** start of Source records **

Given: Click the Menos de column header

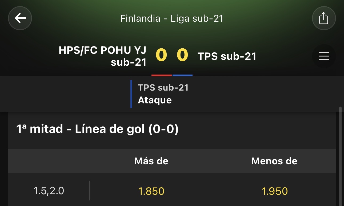Looking at the screenshot, I should point(274,161).
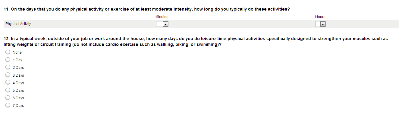The image size is (402, 115).
Task: Select the None radio button
Action: pos(8,52)
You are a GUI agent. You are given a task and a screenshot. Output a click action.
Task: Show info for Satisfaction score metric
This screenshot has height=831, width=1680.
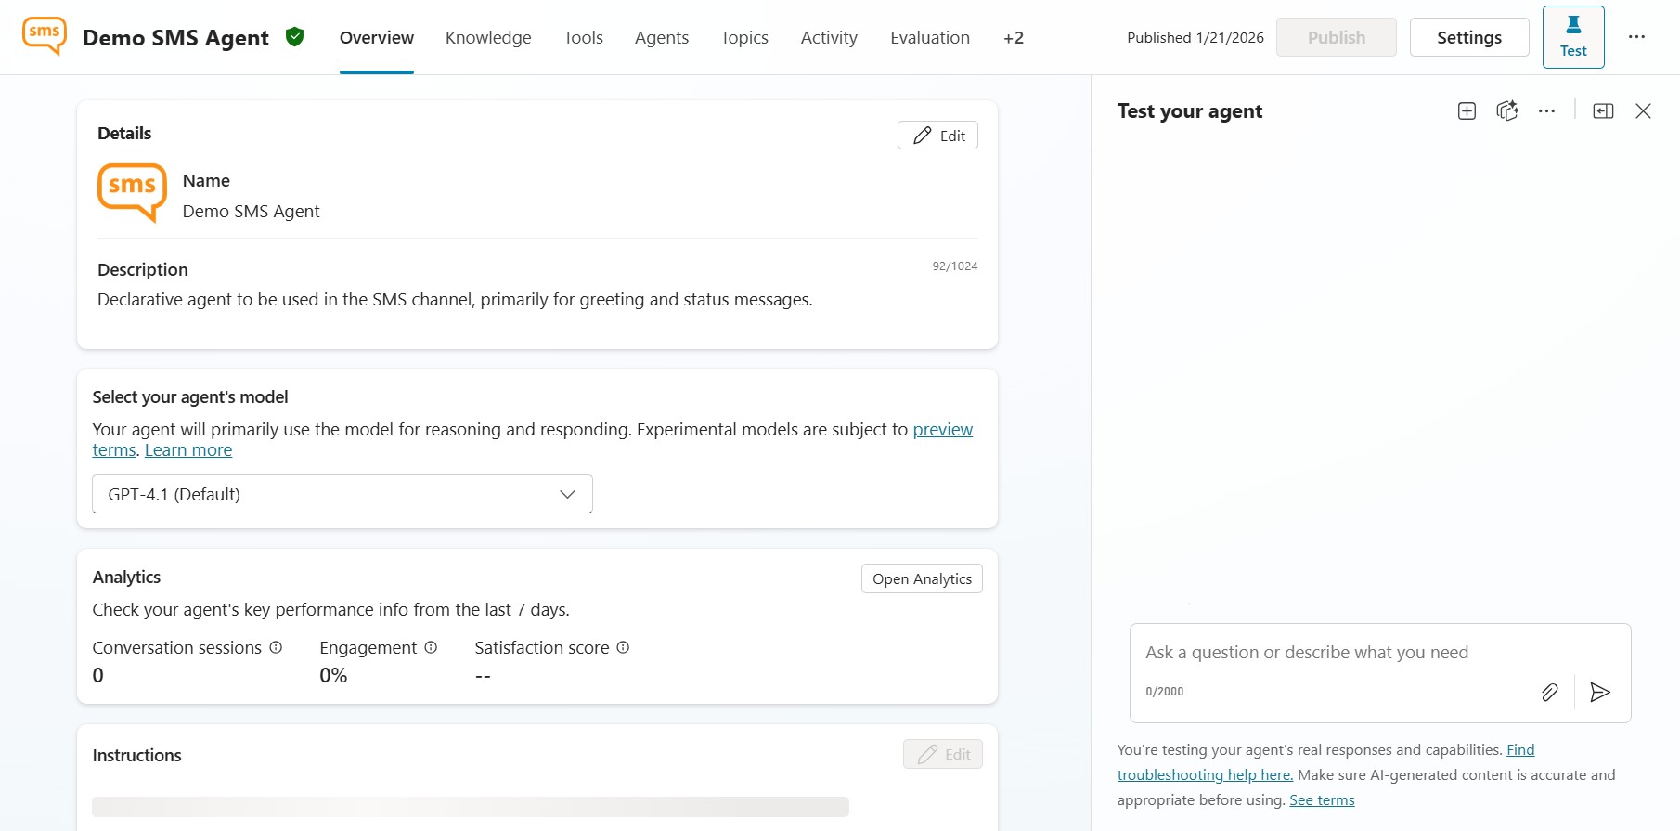623,647
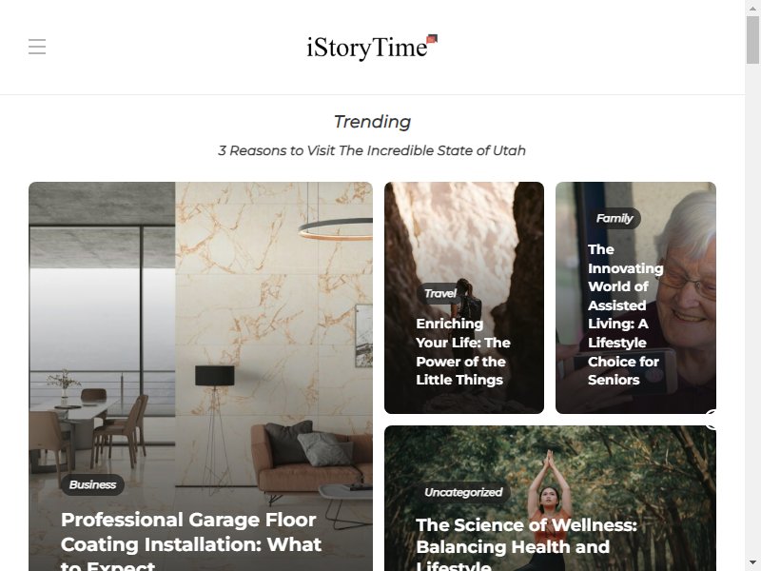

** end of Source records **

Description of the task. Update the records above by replacing "GUI agent" with "interface agent" and changing nothing else. Leave the pictures out of your answer.

The result.
Given: Click the Menos de column header

Looking at the screenshot, I should point(274,161).
The image size is (402, 115).
Task: Select the None radio button
Action: pos(8,52)
You are a interface agent. You are given a task and a screenshot. Output a click action.
Task: Show info for Satisfaction score metric
This screenshot has height=831, width=1680.
623,647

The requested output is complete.